Pertumbuhan penduduk dan industri di Batam perlu diimbangi dengan pertumbuhan cadangan air baku. Paling tidak, Batam harus punya cadangan air baku yang mampu memenuhi kebutuhan hingga 50 tahun mendatang. Hal ini disampaikan oleh Presiden Direktur PT. Adhya Tirta Batam (ATB), Benny Andrianto.

Saat ini sumber air baku yang dikelola ATB berasal dari 5 waduk milik pemerintah. Kapasitas totalnya berkisar 3.800 liter/detik. Dari kapasitas tersebut, ATB telah mengelola 3.300 liter/detik untuk memenuhi kebutuhan domestik dan industri. Kalkulasi kasarnya, cadangan air baku yang ada hanya tinggal 500 liter/detik.

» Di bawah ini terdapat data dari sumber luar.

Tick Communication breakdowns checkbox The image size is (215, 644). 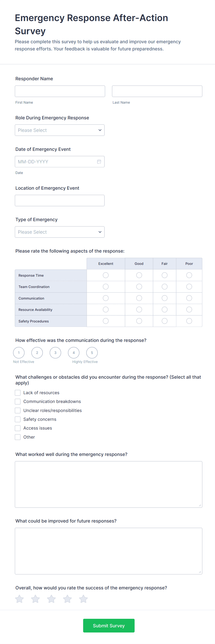coord(18,402)
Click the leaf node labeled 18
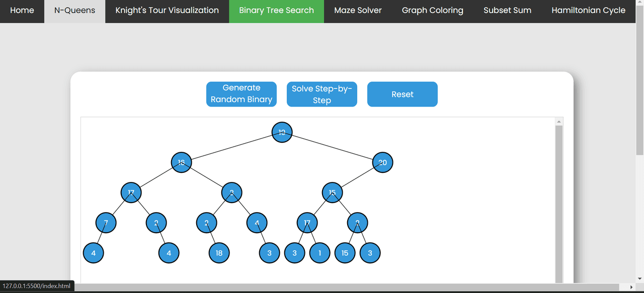The height and width of the screenshot is (293, 644). click(x=219, y=253)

Sementara dilain pihak, pertumbuhan kebutuhan air bersih meningkat antara 150 hingga 200 liter per detik setiap tahunnya, seiring dengan pertumbuhan penduduk yang berkisar 8 hingga 10 %. Jika asumsi tersebut berjalan dengan konstan, maka 50 tahun lagi dibutuhkan tambahan sumber air baku sebesar 10.000 liter per detik.

Jika mengacu pada data pertumbuhan yang sama, maka cadangan air baku di Batam hanya akan bertahan dalam 3 tahun mendatang. Menurut Benny, waktunya cenderung bisa lebih cepat jika curah hujan tidak mencukupi.

Pada Maret tahun 2018 silam, Menteri Pekerjaan Umum dan Perumahan Rakyat Basuki Hadimuljono bahkan sempat memaparkan data berbeda terkait estimasi kebutuhan air bersih di Batam. Menurutnya, kebutuhan air bersih di Batam akan mencapai 4.500 liter/detik pada tahun 2020.

Jika mengacu kepada data yang disampaikan Basuki, maka Batam telah memasuki defisit air pada 2020 mendatang.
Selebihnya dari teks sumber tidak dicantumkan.